# Lifetime PD Model POC

## Introduction

## Setup

### Initialize the client library

In [1]:

import validmind as vm

vm.init(
  api_host = "http://localhost:3000/api/v1/tracking",
  api_key = "2494c3838f48efe590d531bfe225d90b",
  api_secret = "4f692f8161f128414fef542cab2a4e74834c75d01b3a8e088a1834f2afcfe838",
  project = "cllaz74gb067dszy6donpqm98"
)

2023-08-15 12:13:32,143 - INFO(validmind.api_client): Connected to ValidMind. Project: [9] Credit Risk Scorecard - Initial Validation (cllaz74gb067dszy6donpqm98)


### Import Libraries

In [2]:
from notebooks.probability_of_default.helpers.Developer import Developer
from notebooks.probability_of_default.helpers.scorecard_tasks import *
from notebooks.probability_of_default.helpers.model_development_tasks import *

### Input Parameters

In [3]:
default_column = 'default'
macro_to_micro_target_column = 'DRSFRMACBS'
macro_to_micro_feature_columns = ['GS3', 'GS5', 'GS10', 'GDPC1', 'UNRATE', 'MORTGAGE30US', 'CPIAUCSL', 'FEDFUNDS', 'CSUSHPISA']

### Load Macroeconomic Data

In [4]:
from validmind.datasets.regression import fred as fred

df_macro_micro_raw = fred.load_all_data()

# Combining the target column with feature columns
selected_columns = [macro_to_micro_target_column] + macro_to_micro_feature_columns

# Filtering the dataframe to only have the desired columns
df_macro_micro_raw = df_macro_micro_raw[selected_columns]

### Load Credit Risk Scorecard

In [5]:
developer = Developer()
scorecard = developer.load_objects_from_pickle("datasets/scorecard_data_and_models.pkl")

df_train_feateng = scorecard["df_train_feateng"]
df_test_feateng = scorecard["df_test_feateng"]

model_fit_final = scorecard["model_fit_final"]

INFO: Loaded 7 objects from datasets/scorecard_data_and_models.pkl


### Create ValidMind Model

In [6]:
from validmind.vm_models.test_context import TestContext

vm_df_train = vm.init_dataset(dataset=df_train_feateng, target_column=default_column)
vm_df_test = vm.init_dataset(dataset=df_test_feateng, target_column=default_column)

vm_model_fit_final = vm.init_model(
    model = model_fit_final, 
    train_ds=vm_df_train, 
    test_ds=vm_df_test)

test_context_models_fit_final = TestContext(models = [vm_model_fit_final])

2023-08-15 12:13:32,758 - INFO(validmind.client): Pandas dataset detected. Initializing VM Dataset instance...
INFO: Pandas dataset detected. Initializing VM Dataset instance...
2023-08-15 12:13:33,422 - INFO(validmind.client): Pandas dataset detected. Initializing VM Dataset instance...
INFO: Pandas dataset detected.
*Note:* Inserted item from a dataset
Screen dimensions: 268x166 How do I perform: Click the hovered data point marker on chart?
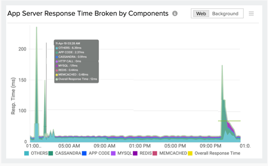46,135
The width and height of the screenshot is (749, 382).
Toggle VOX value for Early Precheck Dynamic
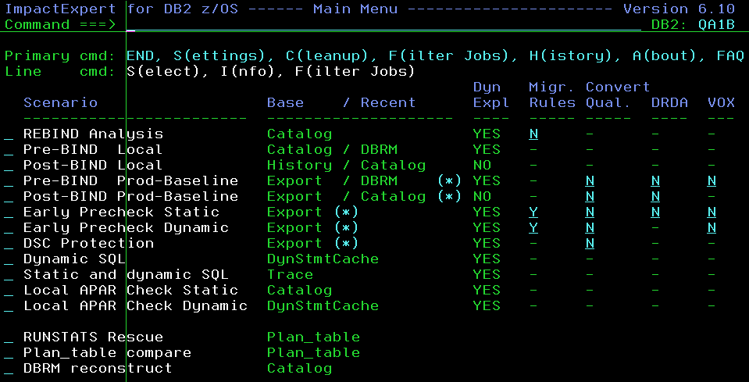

Initializing VM Dataset instance...


## Data Description

### Macroeconomic Data

**Target Variable**

**DRSFRMACBS (Delinquency Rate on Single-Family Residential Mortgages, Booked in Domestic Offices, All Commercial Banks)**: This stands for Delinquency Rate on Single-Family Residential Mortgages, Booked in Domestic Offices, All Commercial Banks. It reflects the percentage of loans that are past due.

Why is the delinquency rate a good target variable for building a lifetime PD and ECL Models? 
  
- Measure of credit risk: Delinquency rate directly captures the proportion of borrowers who are behind on their payments. It's a straightforward and intuitive measure of credit risk.
- Relevance to ECL: ECL requires a forward-looking assessment of credit risk. Delinquencies can provide early warning signals about loans that might eventually result in credit losses, making it directly relevant to ECL modeling.

**Features**

- **GDPC1 (Real Gross Domestic Product)**: Economic downturns, indicated by shrinking GDP, can lead to an increase in loan delinquencies as borrowers may face financial difficulties. A growing economy, on the other hand, may correlate with fewer delinquencies.

- **UNRATE (U.S. Unemployment Rate)**: A rise in unemployment rates usually correlates with an increase in delinquencies. When people lose jobs, they may have difficulty meeting financial obligations, including loan payments.

- **MORTGAGE30US (30-year fixed rate mortgage average)**: The interest rate environment can have an influence on the propensity for delinquencies, especially for adjustable-rate loans. High-interest rates can lead to larger monthly payments, increasing the chances of delinquency for some borrowers.

- **CPIAUCSL (Consumer Price Index for All Urban Consumers)**: Inflation can erode purchasing power, making it more challenging for borrowers to meet their debt obligations.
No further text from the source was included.